ACTIVITY => Can you extract the passage of the piece on eastern Colorado from "More intriguing than" up to and including "a Food Basket."?

EXTRACT =>
There’s a part of Colorado you probably don’t know about. Mostly, we Coloradans live in a narrow band of settlement, strung out along the foothills that run north and south. From there, Colorado stretches to the west, into the spectacular peaks, canyons, mesas and forests that make Colorado a natural playground.
But there’s a part of the state (fully a third) that stretches east. Don’t often hear of folks heading there for vacation!
Only in the last couple years did I venture east, beyond our myopic cocoon of civilization–into a land of big expanses and long straight highways dotted by little towns like Gilcrest, Peckham and Milliken. No surprise that it holds a beauty of its own. The Platte River is vibrant with recent snow melt and golden cottonwoods usher it through the expanses. Gentle undulations break the flatness and gracious old trees line fields with beautiful precision.
More intriguing than this unique beauty, however, is the stark connection to reality that bursts from this land. In our cozy Front Range cocoon, we walk into giant supermarkets, assuming that every one of 30,000 products will be stocked plentifully and perfectly.
That assumption rests on the silent, patient support of this land and its people. Here are fields vast enough to grow the corn, sugar beets, cows and wheat to feed hundreds of thousands of urbanites. Here are the train lines that carry the harvest to factories capable of processing thousands of pounds of foods. Along the highways semis rumble, filled with food products destined for every store we might chance to run into, expecting to see whatever food we might fancy for our next meal. This land is a Food Basket.

COLLECTED MATERIAL =>

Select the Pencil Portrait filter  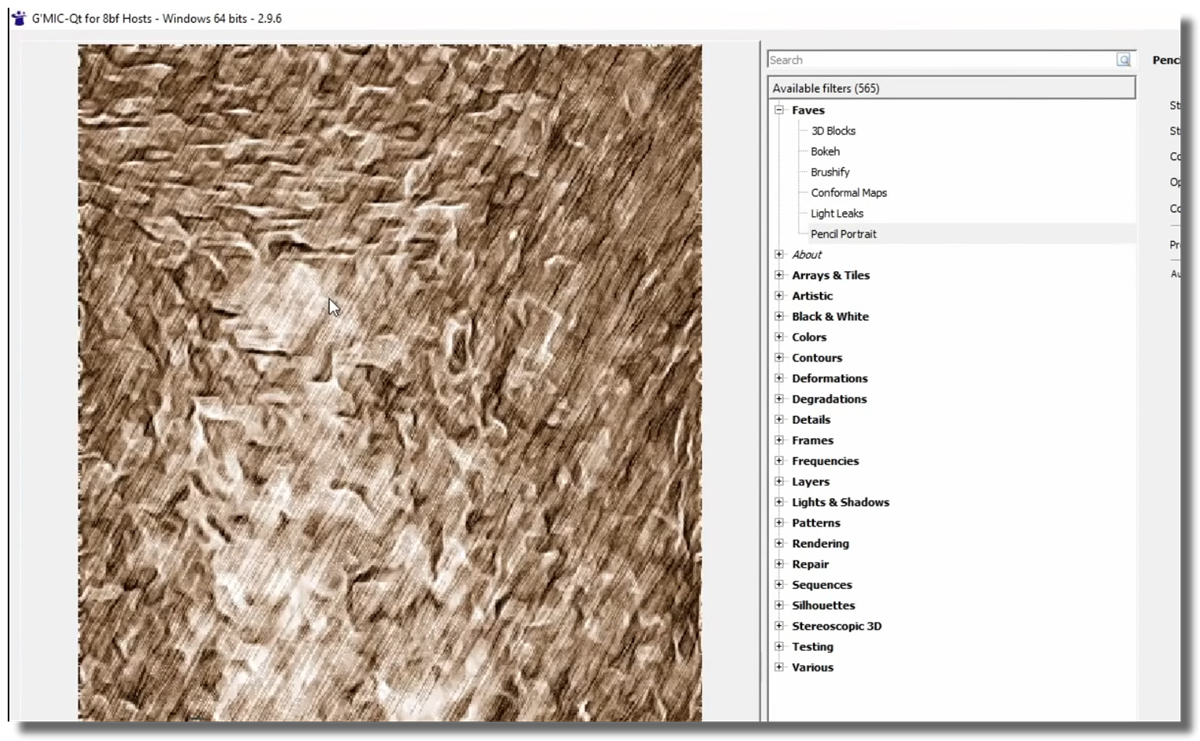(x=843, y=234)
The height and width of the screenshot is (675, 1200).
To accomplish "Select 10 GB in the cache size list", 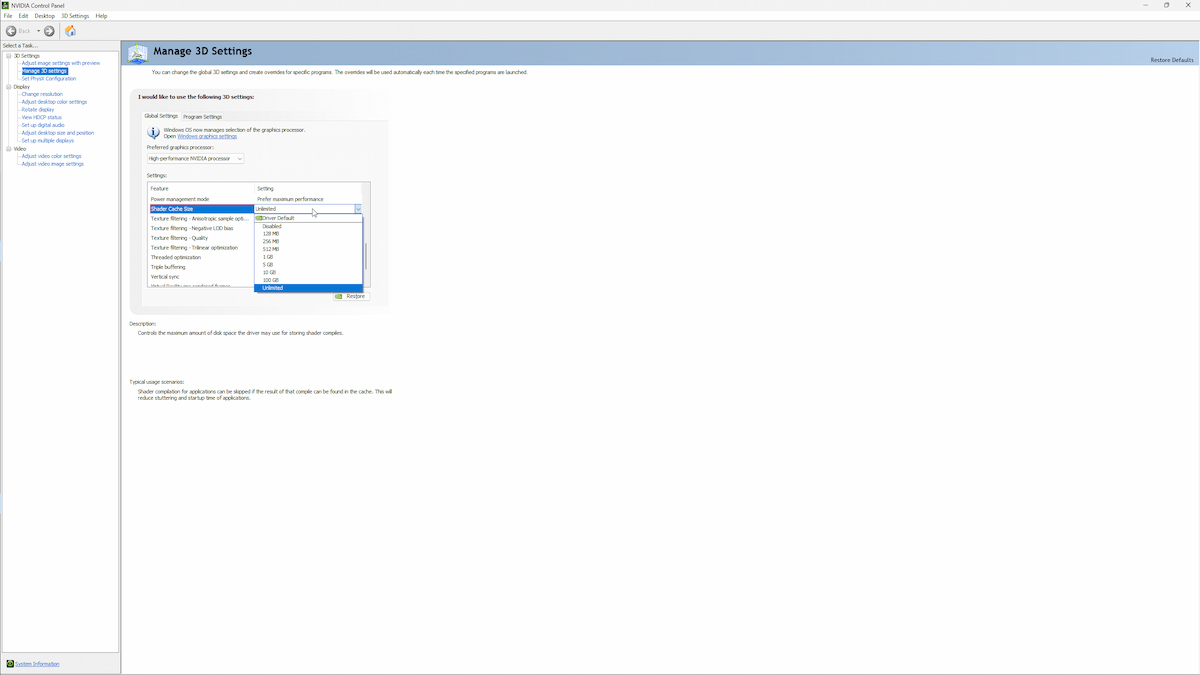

WORKED SOLUTION =>
More intriguing than this unique beauty, however, is the stark connection to reality that bursts from this land. In our cozy Front Range cocoon, we walk into giant supermarkets, assuming that every one of 30,000 products will be stocked plentifully and perfectly.
That assumption rests on the silent, patient support of this land and its people. Here are fields vast enough to grow the corn, sugar beets, cows and wheat to feed hundreds of thousands of urbanites. Here are the train lines that carry the harvest to factories capable of processing thousands of pounds of foods. Along the highways semis rumble, filled with food products destined for every store we might chance to run into, expecting to see whatever food we might fancy for our next meal. This land is a Food Basket.